# [TO BE DONE]
Rescale the listing from the line containing "Where should I click to: Open" through the line containing "Action: pos(2468,356)", inclusive, and reproduce those lines alone with the requests included. Multiply only the coordinates in the answers by 0.3 and round each to a whole number, rounding halves up.

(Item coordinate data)
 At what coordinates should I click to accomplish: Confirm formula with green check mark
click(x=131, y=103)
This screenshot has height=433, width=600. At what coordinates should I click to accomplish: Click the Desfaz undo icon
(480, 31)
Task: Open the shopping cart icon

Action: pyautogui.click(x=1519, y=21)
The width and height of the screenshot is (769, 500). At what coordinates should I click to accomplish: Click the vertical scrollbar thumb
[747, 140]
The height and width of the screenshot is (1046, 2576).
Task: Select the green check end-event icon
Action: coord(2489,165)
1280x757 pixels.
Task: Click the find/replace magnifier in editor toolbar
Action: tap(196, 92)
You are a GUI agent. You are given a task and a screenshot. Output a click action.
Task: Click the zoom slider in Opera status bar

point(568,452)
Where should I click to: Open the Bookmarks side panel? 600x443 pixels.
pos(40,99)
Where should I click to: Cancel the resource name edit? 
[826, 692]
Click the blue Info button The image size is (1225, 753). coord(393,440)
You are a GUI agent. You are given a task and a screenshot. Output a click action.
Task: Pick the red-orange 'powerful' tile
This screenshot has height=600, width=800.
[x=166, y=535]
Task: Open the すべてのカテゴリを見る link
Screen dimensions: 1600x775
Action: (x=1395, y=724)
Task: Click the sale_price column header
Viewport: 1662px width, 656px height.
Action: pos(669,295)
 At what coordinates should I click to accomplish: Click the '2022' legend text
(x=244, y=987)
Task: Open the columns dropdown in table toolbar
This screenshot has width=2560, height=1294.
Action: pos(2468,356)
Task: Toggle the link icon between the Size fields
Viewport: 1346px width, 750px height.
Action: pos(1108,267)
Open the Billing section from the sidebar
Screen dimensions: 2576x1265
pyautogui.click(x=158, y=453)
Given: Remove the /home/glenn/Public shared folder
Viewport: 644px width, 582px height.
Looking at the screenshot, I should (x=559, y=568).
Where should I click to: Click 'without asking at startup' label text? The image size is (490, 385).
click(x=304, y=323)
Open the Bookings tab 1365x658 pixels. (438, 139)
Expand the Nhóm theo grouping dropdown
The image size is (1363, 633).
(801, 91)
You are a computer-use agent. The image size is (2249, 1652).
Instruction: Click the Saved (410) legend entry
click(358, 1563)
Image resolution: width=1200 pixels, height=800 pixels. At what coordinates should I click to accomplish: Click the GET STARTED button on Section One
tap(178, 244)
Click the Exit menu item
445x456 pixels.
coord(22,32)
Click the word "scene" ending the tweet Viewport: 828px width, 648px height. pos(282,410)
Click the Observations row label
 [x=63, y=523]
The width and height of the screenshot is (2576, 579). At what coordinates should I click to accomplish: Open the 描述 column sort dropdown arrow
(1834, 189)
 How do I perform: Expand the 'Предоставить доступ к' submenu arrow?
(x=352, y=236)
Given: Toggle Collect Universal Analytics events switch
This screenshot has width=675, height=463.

# [CORRECT ANSWER]
Where should I click to: Open the Bookmarks side panel? 600x443 pixels.
pos(12,30)
Where should I click to: Cancel the resource name edit? 
[248, 208]
Click the blue Info button The image size is (1225, 753). coord(118,132)
You are a GUI agent. You are given a task and a screenshot. Output a click action.
Task: Pick the red-orange 'powerful' tile
This screenshot has height=600, width=800.
[x=50, y=161]
Task: Open the すべてのカテゴリを見る link
Screen dimensions: 1600x775
Action: (x=419, y=217)
Task: Click the sale_price column header
Viewport: 1662px width, 656px height.
Action: pos(201,89)
 At what coordinates should I click to accomplish: Click the '2022' legend text
(x=73, y=296)
Task: Open the columns dropdown in table toolbar
This screenshot has width=2560, height=1294.
Action: pos(740,107)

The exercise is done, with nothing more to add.